> [WORK REQUIRED]: Retype the entries that follow line for line, without changing anything.

> [DATA ROWS]:
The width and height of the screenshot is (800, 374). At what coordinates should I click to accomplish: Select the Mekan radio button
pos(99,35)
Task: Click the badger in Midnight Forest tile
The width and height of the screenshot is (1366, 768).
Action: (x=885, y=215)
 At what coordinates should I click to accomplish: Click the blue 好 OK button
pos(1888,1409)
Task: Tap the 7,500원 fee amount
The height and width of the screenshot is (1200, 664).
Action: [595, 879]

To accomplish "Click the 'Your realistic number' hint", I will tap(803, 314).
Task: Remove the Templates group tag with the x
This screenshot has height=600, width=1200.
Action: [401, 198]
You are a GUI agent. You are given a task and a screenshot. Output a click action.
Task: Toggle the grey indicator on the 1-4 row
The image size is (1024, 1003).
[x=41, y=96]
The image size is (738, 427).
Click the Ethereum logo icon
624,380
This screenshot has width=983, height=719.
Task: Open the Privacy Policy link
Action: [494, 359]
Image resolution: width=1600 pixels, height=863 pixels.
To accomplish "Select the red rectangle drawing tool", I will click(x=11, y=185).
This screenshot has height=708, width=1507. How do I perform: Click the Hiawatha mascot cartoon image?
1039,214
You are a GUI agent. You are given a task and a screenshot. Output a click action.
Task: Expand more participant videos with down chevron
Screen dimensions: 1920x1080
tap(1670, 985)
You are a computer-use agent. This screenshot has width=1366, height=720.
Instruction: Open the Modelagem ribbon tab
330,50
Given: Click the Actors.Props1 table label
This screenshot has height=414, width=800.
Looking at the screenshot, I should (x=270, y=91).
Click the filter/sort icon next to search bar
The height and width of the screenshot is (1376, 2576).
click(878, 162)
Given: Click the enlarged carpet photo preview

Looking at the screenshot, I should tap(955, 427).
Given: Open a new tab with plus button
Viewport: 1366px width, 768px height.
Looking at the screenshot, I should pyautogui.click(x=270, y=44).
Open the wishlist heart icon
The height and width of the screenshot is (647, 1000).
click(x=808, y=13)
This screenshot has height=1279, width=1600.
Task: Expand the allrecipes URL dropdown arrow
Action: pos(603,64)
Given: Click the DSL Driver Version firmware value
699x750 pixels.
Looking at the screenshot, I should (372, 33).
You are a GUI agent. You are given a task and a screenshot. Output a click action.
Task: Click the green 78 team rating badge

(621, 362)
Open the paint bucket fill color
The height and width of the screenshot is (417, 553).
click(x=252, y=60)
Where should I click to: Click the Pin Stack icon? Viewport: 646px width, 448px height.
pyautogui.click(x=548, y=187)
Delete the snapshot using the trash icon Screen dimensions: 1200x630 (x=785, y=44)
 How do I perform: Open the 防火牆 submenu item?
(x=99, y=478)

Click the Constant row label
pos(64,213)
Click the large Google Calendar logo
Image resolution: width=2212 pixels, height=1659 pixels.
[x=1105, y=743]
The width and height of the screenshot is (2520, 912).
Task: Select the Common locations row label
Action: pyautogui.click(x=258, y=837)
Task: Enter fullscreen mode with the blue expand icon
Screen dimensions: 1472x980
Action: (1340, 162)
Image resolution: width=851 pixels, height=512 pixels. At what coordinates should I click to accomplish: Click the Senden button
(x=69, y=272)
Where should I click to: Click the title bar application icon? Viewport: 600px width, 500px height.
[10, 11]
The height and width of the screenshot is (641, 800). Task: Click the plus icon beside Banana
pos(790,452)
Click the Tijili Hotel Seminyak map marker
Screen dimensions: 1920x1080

> [ANSWER]:
The width and height of the screenshot is (800, 374). At what coordinates should I click to accomplish: Select the Mekan radio button
pos(99,35)
Task: Click the badger in Midnight Forest tile
The width and height of the screenshot is (1366, 768).
Action: (x=885, y=215)
 At what coordinates should I click to accomplish: Click the blue 好 OK button
pos(1888,1409)
Task: Tap the 7,500원 fee amount
The height and width of the screenshot is (1200, 664).
Action: [595, 879]

To accomplish "Click the 'Your realistic number' hint", I will tap(803, 314).
Task: Remove the Templates group tag with the x
This screenshot has height=600, width=1200.
Action: [401, 198]
You are a GUI agent. You are given a task and a screenshot. Output a click action.
Task: Toggle the grey indicator on the 1-4 row
The image size is (1024, 1003).
[x=41, y=96]
The image size is (738, 427).
Click the Ethereum logo icon
624,380
This screenshot has width=983, height=719.
Task: Open the Privacy Policy link
Action: [494, 359]
Image resolution: width=1600 pixels, height=863 pixels.
To accomplish "Select the red rectangle drawing tool", I will click(x=11, y=185).
This screenshot has height=708, width=1507. How do I perform: Click the Hiawatha mascot cartoon image?
1039,214
You are a GUI agent. You are given a task and a screenshot. Output a click action.
Task: Expand more participant videos with down chevron
Screen dimensions: 1920x1080
tap(1670, 985)
You are a computer-use agent. This screenshot has width=1366, height=720.
Instruction: Open the Modelagem ribbon tab
330,50
Given: Click the Actors.Props1 table label
This screenshot has height=414, width=800.
Looking at the screenshot, I should (x=270, y=91).
Click the filter/sort icon next to search bar
The height and width of the screenshot is (1376, 2576).
click(878, 162)
Given: Click the enlarged carpet photo preview

Looking at the screenshot, I should tap(955, 427).
Given: Open a new tab with plus button
Viewport: 1366px width, 768px height.
Looking at the screenshot, I should pyautogui.click(x=270, y=44).
Open the wishlist heart icon
The height and width of the screenshot is (647, 1000).
click(x=808, y=13)
This screenshot has height=1279, width=1600.
Task: Expand the allrecipes URL dropdown arrow
Action: pos(603,64)
Given: Click the DSL Driver Version firmware value
699x750 pixels.
Looking at the screenshot, I should (372, 33).
You are a GUI agent. You are given a task and a screenshot. Output a click action.
Task: Click the green 78 team rating badge

(621, 362)
Open the paint bucket fill color
The height and width of the screenshot is (417, 553).
click(x=252, y=60)
Where should I click to: Click the Pin Stack icon? Viewport: 646px width, 448px height.
pyautogui.click(x=548, y=187)
Delete the snapshot using the trash icon Screen dimensions: 1200x630 (x=785, y=44)
 How do I perform: Open the 防火牆 submenu item?
(x=99, y=478)

Click the Constant row label
pos(64,213)
Click the large Google Calendar logo
Image resolution: width=2212 pixels, height=1659 pixels.
[x=1105, y=743]
The width and height of the screenshot is (2520, 912).
Task: Select the Common locations row label
Action: pyautogui.click(x=258, y=837)
Task: Enter fullscreen mode with the blue expand icon
Screen dimensions: 1472x980
Action: (1340, 162)
Image resolution: width=851 pixels, height=512 pixels. At what coordinates should I click to accomplish: Click the Senden button
(x=69, y=272)
Where should I click to: Click the title bar application icon? Viewport: 600px width, 500px height.
[10, 11]
The height and width of the screenshot is (641, 800). Task: Click the plus icon beside Banana
pos(790,452)
Click the Tijili Hotel Seminyak map marker
Screen dimensions: 1920x1080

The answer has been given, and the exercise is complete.